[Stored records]
━━━━━━━━━━━━━━━━

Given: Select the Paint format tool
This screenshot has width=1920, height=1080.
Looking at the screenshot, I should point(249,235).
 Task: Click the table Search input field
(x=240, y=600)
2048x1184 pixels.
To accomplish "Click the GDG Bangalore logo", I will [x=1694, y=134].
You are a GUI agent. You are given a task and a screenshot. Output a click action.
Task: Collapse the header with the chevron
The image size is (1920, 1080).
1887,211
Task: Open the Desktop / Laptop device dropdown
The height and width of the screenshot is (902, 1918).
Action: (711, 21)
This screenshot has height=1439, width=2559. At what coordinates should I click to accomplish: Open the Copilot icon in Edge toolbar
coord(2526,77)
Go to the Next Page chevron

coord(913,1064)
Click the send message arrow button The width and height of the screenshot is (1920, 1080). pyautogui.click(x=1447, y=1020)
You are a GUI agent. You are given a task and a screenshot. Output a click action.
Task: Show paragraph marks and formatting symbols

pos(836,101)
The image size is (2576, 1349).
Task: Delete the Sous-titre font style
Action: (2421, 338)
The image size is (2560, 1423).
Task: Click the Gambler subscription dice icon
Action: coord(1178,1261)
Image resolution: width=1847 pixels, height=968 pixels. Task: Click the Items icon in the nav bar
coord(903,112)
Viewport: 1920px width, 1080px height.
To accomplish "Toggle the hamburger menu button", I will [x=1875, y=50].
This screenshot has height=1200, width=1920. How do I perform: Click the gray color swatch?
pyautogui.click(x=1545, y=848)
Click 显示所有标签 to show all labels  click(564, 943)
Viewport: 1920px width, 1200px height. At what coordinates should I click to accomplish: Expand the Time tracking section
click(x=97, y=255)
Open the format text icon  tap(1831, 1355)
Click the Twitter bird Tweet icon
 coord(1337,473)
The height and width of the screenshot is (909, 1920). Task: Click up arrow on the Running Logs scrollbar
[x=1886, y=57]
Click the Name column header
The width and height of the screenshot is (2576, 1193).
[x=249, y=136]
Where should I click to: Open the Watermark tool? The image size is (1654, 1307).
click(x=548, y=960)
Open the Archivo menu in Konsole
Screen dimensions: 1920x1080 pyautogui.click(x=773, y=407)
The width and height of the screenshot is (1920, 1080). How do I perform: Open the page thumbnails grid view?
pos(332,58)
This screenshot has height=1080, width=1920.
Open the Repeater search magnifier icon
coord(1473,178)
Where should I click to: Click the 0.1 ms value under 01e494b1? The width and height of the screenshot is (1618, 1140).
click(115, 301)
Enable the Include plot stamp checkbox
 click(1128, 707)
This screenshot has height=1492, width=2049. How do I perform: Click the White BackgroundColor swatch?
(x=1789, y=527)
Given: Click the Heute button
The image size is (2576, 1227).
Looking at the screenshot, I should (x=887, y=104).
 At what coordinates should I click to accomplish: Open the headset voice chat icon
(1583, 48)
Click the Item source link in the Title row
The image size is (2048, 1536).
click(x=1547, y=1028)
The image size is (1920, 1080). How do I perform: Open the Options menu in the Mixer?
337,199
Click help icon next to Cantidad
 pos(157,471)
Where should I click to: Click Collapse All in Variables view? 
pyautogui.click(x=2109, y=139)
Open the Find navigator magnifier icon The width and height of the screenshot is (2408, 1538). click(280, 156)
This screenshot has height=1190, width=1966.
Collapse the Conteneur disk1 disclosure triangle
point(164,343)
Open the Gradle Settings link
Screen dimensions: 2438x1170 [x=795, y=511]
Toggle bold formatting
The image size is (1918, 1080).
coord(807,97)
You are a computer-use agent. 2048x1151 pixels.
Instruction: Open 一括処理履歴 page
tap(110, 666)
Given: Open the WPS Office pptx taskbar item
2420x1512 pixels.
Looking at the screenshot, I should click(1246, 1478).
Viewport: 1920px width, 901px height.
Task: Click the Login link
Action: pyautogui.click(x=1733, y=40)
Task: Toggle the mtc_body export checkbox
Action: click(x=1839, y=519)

━━━━━━━━━━━━━━━━

§ **AIM OF THE EXERCISE**:
If a line of the data above holds the string "will", count it, then give only the final number.

§ **SOLUTION TO THIS TASK**:
2